Put together any three lines and you get a triangle. In particular, if the triangle has one of its angles equal to $90^\circ$, we call this a right angle triangle.

In this section we are going to discuss right angle triangles in great detail and get used to their properties. You will learn how to use fancy Greek words like sinus, cosinus and tangent in order to refer to the various ratios of lengths in the triangle.

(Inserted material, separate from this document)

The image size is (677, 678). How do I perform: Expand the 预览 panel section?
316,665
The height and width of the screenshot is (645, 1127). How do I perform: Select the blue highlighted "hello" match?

Understanding triangles and the trigonometric functions associated with them will be of fundamental importance for your later understanding of mathematics subjects like vectors and complex numbers and physics subjects like oscillations and waves.

• $A,B,C$: the three vertices of the triangle
• $\theta$: the angle at the vertex $C$. Angles can be measured in degrees or radians.
• $\text{opp} \equiv \overline{AB}$: the length of the opposite side to $\theta$
• $\text{adj} \equiv \overline{BC}$: the length of side adjacent to $\theta$
• $\text{hyp} \equiv \overline{AC}$: the hypotenuse is longest side in the triangle
• $h$: the “height” of the triangle (in this case $h = \text{opp} = \overline{AB}$)
• $\sin\theta \equiv \frac{\text{opp}}{\text{hyp}}$: the sinus of theta, is the ratio of the lengths of the opposite side and the hypotenuse
• $\cos\theta \equiv \frac{\text{adj}}{\text{hyp}}$: the cosinus of theta, is the ratio of the adjacent and the hypotenuse lengths
• $\tan\theta \equiv \frac{\sin\theta}{\cos\theta} \equiv \frac{\text{opp}}{\text{adj}}$: the tangent is the ratio of the opposite divided by the adjacent

In a right angle triangle, the length of the hypotenuse squared is equal to the sum of the squares of the lengths of the other sides: \[ |\text{adj}|^2 + |\text{opp}|^2 = |\text{hyp}|^2. \]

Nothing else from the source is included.